Russian ambassador to the United States
- In office 19 April 1823 – 11 April 1826
- Emperor: Alexander I Nicholas I
- Preceded by: Pyotr Ivanovich Poletika
- Succeeded by: Paul Ludwig von Krüdener

Personal details
- Born: Diederik Jacob van Tuyll van Serooskerken 6 April 1772 The Hague, Dutch Republic
- Died: 11 April 1826 (aged 54) off Halifax, Nova Scotia
- Resting place: St. Peter's Cemetery, Halifax
- Spouse: Agnes Margaretha Fagel
- Awards: Order of St Anna, 1st Class; Order of St Vladimir, 3rd Class;

Military service
- Allegiance: Russia
- Branch: Imperial Russian Army
- Service years: 1803–1826
- Rank: Major-general
- Wars: Napoleonic Wars

= Diederik Tuyll van Serooskerken =

Dutch nobleman (1772–1826)

Diederik Jacob van Tuyll van Serooskerken (Fyodor Vasilyevich Teil van Seraskerken; 6 April 1772 – 11 April 1826) was a Dutch nobleman who served as a major general in the Imperial Russian Army, and later as the third Russian ambassador to the United States.

== Biography ==
Tuyll van Serooskerken was born on 6 April 1772, in The Hague. He served in the Dutch army until November 1803. He later joined the Imperial Russian Army and fought in the Napoleonic Wars as a major-general.

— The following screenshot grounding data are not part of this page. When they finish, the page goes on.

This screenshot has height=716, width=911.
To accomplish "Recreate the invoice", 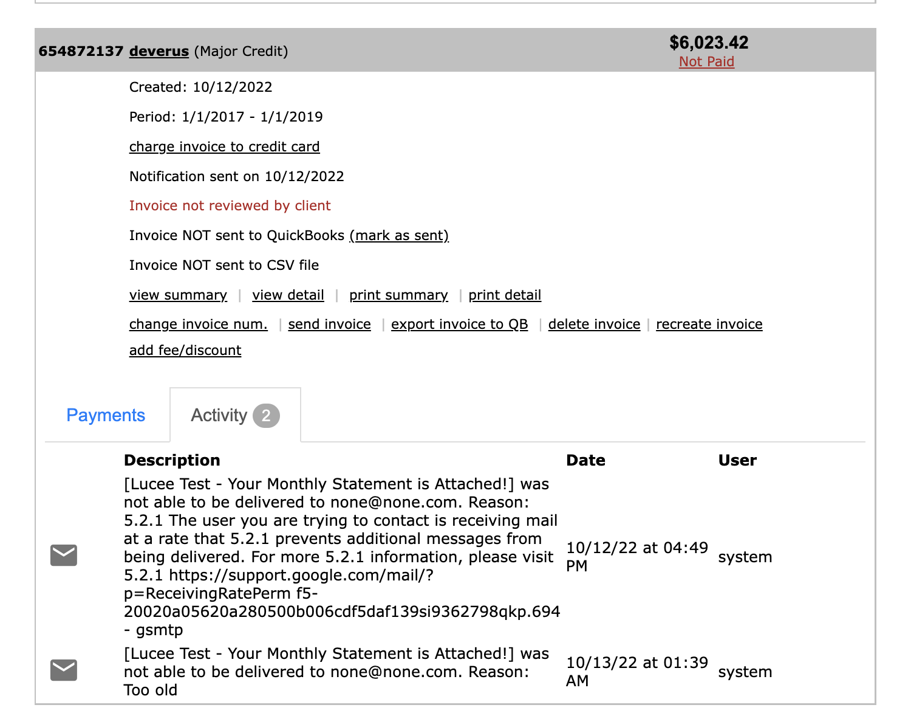I will [709, 324].
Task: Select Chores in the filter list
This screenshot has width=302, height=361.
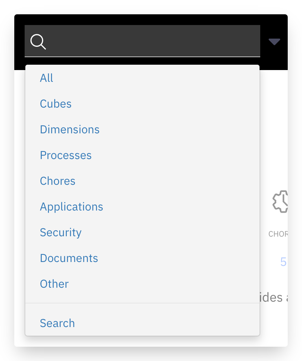Action: [x=57, y=181]
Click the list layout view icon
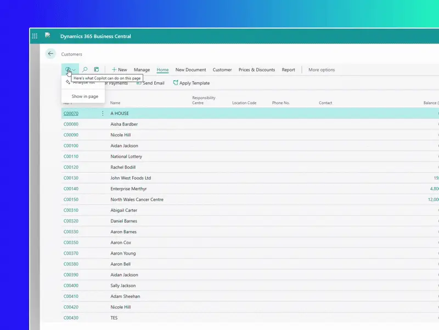 pyautogui.click(x=97, y=70)
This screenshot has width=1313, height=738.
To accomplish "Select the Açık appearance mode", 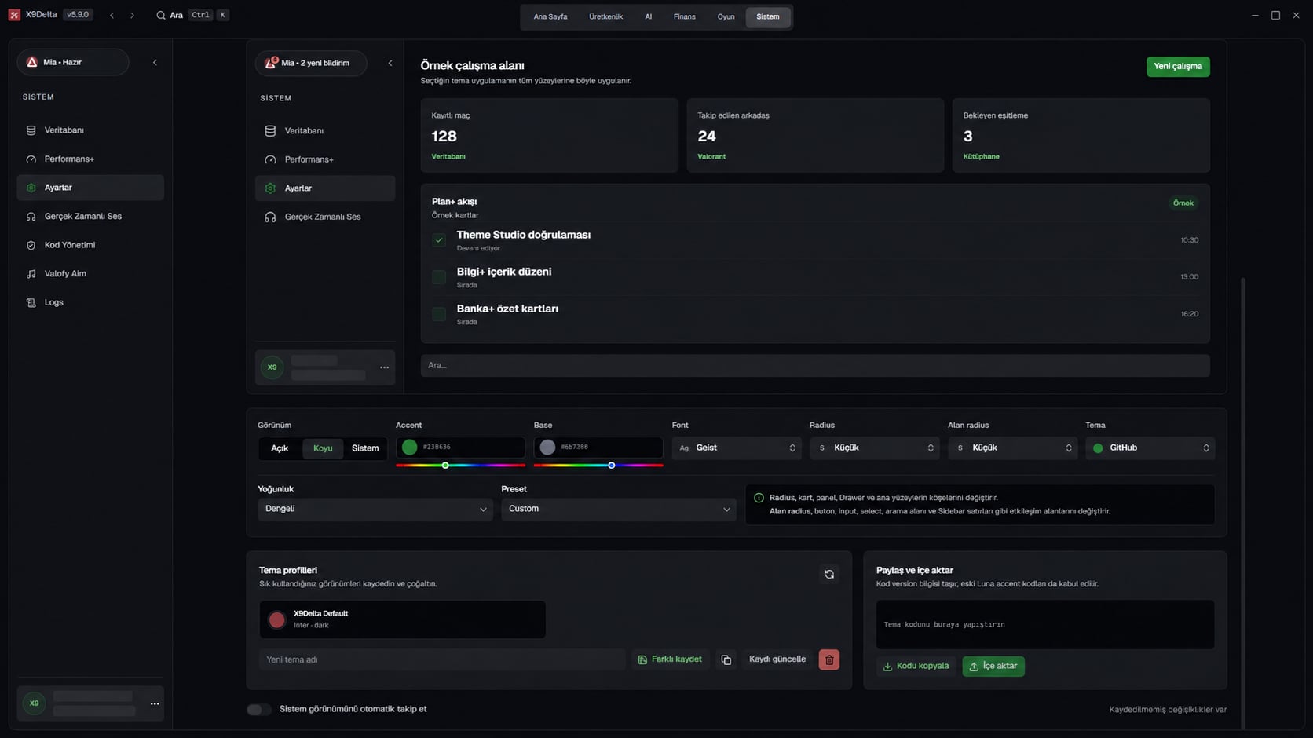I will point(280,448).
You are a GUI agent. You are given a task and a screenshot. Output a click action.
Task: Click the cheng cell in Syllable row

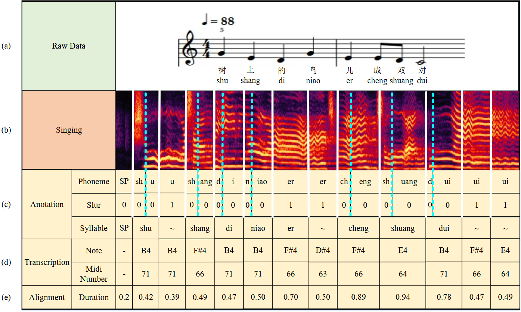click(x=358, y=228)
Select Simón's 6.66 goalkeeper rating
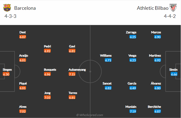Viewport: 181px width, 118px height. 174,74
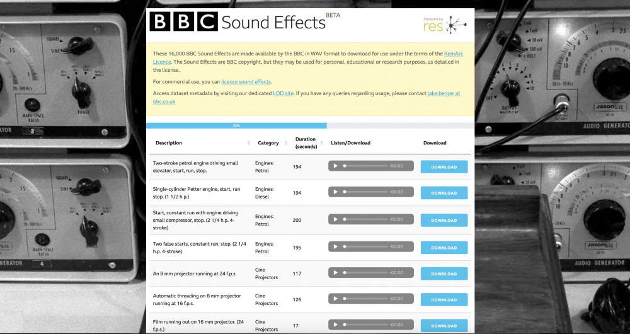
Task: Download the Film running out projector sound
Action: (444, 326)
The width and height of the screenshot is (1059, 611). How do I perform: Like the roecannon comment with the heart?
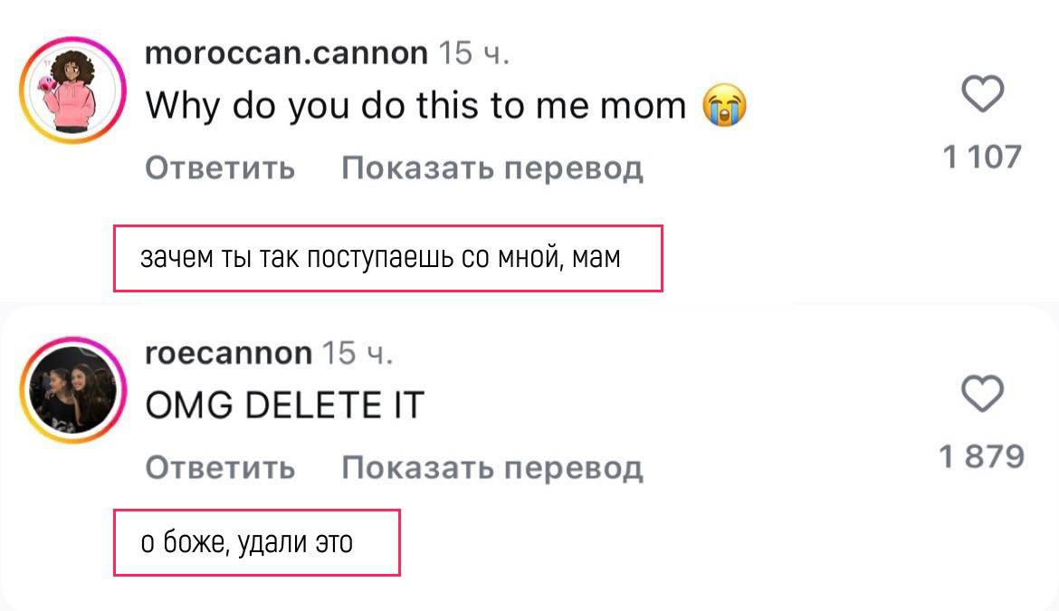point(982,396)

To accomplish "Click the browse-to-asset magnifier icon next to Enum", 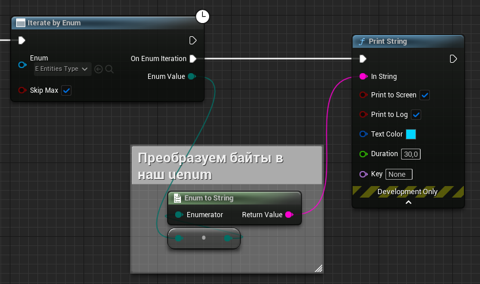I will click(x=109, y=69).
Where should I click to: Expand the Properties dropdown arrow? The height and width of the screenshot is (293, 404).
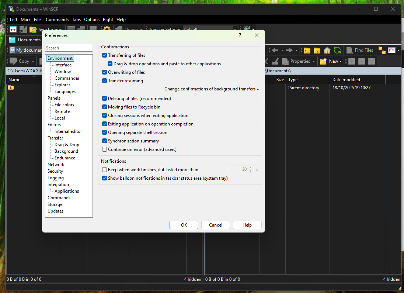tap(314, 61)
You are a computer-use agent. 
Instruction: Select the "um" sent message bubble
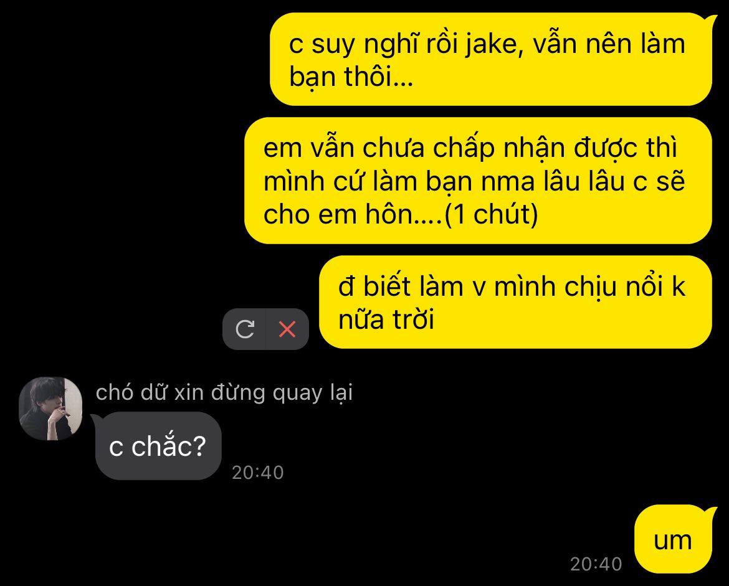point(673,539)
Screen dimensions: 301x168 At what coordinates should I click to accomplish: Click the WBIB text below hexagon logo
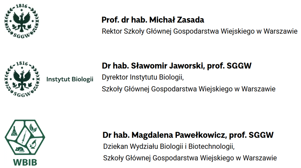[x=25, y=162]
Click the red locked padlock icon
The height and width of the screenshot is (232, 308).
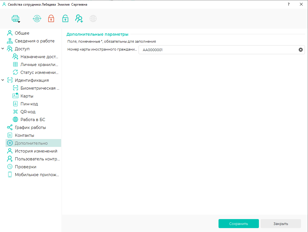tap(51, 19)
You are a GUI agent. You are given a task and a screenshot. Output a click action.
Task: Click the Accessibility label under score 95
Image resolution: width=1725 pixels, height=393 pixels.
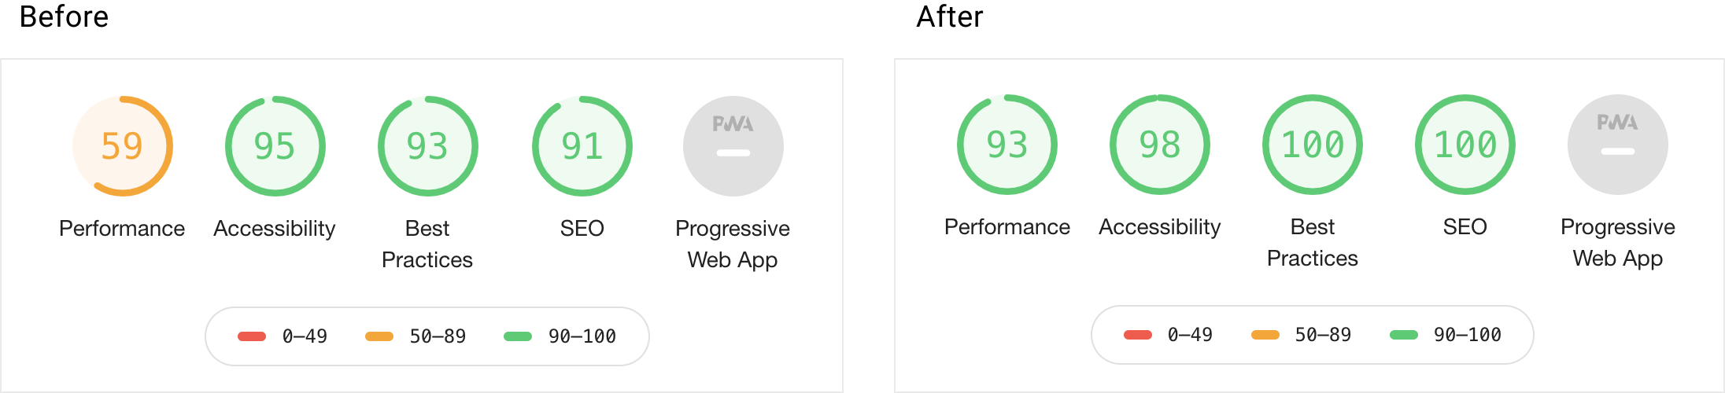[x=275, y=229]
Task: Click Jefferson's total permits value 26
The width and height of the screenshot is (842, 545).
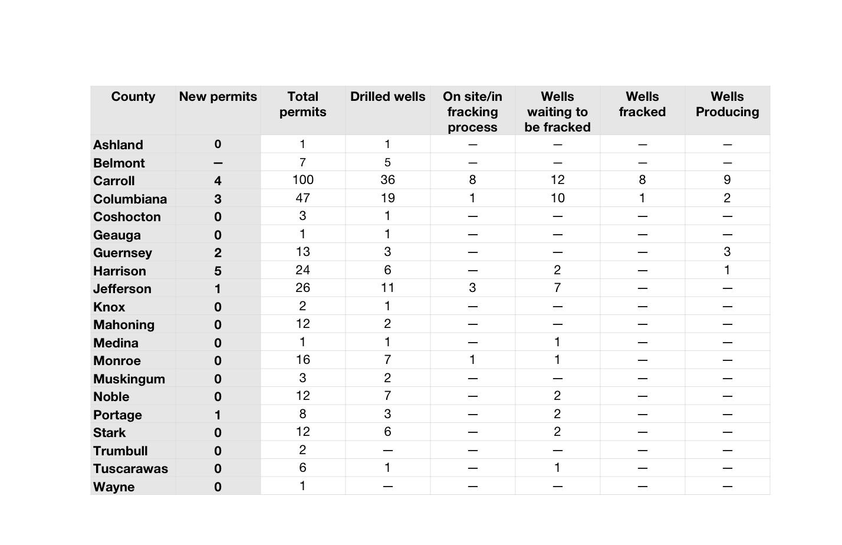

After the war, he served various diplomatic positions for Russia in the Kingdom of Naples and Holy See. On 19 April 1823, he was appointed by Emperor Alexander I of Russia as Russian ambassador to the United States. Tuyll was ambassador at a time when Russia was asserting claims to Alaska and the U.S. secretary of state John Quincy Adams was formulating what would come to be known as the Monroe Doctrine, portions of which were shown to Tuyll prior to their publication in an address to Congress. He served until 1826, and died on 11 April that same year during a sea voyage from his Washington posting.

He was buried in Halifax, Nova Scotia, in St. Peter's Cemetery, in April 1826. His grave is unmarked and lies under a parking lot built atop the cemetery.